WHAT TO PRODUCE: The material must be copied out exactly, line for line.

THE INPUT:
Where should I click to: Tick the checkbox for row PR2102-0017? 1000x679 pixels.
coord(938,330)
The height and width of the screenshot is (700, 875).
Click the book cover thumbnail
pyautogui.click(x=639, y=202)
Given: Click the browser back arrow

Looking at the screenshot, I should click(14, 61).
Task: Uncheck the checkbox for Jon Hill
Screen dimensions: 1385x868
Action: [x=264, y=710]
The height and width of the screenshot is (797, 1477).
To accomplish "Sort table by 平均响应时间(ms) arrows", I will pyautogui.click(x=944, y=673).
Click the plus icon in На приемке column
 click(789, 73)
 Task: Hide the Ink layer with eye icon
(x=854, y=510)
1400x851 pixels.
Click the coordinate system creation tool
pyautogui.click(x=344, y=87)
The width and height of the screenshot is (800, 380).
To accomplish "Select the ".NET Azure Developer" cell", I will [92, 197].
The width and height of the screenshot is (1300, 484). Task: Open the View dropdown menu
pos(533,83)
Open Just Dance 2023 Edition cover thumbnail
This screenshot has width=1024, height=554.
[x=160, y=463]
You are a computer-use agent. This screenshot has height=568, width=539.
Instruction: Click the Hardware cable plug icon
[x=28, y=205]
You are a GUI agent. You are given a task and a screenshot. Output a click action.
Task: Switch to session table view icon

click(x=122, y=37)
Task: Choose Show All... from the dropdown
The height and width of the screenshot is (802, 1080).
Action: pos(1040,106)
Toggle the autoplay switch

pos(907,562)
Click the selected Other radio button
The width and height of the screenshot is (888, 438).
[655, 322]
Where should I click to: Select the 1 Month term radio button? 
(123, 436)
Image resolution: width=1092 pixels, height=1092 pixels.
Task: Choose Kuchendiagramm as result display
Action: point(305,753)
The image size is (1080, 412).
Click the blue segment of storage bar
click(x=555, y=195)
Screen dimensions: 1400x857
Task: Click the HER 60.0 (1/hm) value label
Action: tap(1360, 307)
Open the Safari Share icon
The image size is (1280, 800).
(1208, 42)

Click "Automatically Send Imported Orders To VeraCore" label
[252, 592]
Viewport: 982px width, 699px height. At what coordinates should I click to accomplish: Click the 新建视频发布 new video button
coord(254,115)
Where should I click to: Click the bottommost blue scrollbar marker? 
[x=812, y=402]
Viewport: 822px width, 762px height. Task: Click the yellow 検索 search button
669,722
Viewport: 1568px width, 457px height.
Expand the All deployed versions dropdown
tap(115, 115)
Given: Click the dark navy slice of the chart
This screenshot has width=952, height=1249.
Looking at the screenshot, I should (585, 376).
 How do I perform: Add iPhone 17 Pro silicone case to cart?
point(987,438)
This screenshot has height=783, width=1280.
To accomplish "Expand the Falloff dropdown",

OUTPUT OF THE TASK:
Where should I click to: Tick the checkbox for row PR2102-0017? 1000x679 pixels.
coord(938,330)
The height and width of the screenshot is (700, 875).
Click the book cover thumbnail
pyautogui.click(x=639, y=202)
Given: Click the browser back arrow

Looking at the screenshot, I should click(14, 61).
Task: Uncheck the checkbox for Jon Hill
Screen dimensions: 1385x868
Action: [x=264, y=710]
The height and width of the screenshot is (797, 1477).
To accomplish "Sort table by 平均响应时间(ms) arrows", I will pyautogui.click(x=944, y=673).
Click the plus icon in На приемке column
 click(789, 73)
 Task: Hide the Ink layer with eye icon
(x=854, y=510)
1400x851 pixels.
Click the coordinate system creation tool
pyautogui.click(x=344, y=87)
The width and height of the screenshot is (800, 380).
To accomplish "Select the ".NET Azure Developer" cell", I will [92, 197].
The width and height of the screenshot is (1300, 484). Task: Open the View dropdown menu
pos(533,83)
Open Just Dance 2023 Edition cover thumbnail
This screenshot has width=1024, height=554.
[x=160, y=463]
You are a computer-use agent. This screenshot has height=568, width=539.
Instruction: Click the Hardware cable plug icon
[x=28, y=205]
You are a GUI agent. You are given a task and a screenshot. Output a click action.
Task: Switch to session table view icon

click(x=122, y=37)
Task: Choose Show All... from the dropdown
The height and width of the screenshot is (802, 1080).
Action: pos(1040,106)
Toggle the autoplay switch

pos(907,562)
Click the selected Other radio button
The width and height of the screenshot is (888, 438).
[655, 322]
Where should I click to: Select the 1 Month term radio button? 
(123, 436)
Image resolution: width=1092 pixels, height=1092 pixels.
Task: Choose Kuchendiagramm as result display
Action: point(305,753)
The image size is (1080, 412).
Click the blue segment of storage bar
click(x=555, y=195)
Screen dimensions: 1400x857
Task: Click the HER 60.0 (1/hm) value label
Action: tap(1360, 307)
Open the Safari Share icon
The image size is (1280, 800).
(1208, 42)

Click "Automatically Send Imported Orders To VeraCore" label
[252, 592]
Viewport: 982px width, 699px height. At what coordinates should I click to accomplish: Click the 新建视频发布 new video button
coord(254,115)
Where should I click to: Click the bottommost blue scrollbar marker? 
[x=812, y=402]
Viewport: 822px width, 762px height. Task: Click the yellow 検索 search button
669,722
Viewport: 1568px width, 457px height.
Expand the All deployed versions dropdown
tap(115, 115)
Given: Click the dark navy slice of the chart
This screenshot has width=952, height=1249.
Looking at the screenshot, I should (585, 376).
 How do I perform: Add iPhone 17 Pro silicone case to cart?
point(987,438)
This screenshot has height=783, width=1280.
To accomplish "Expand the Falloff dropdown",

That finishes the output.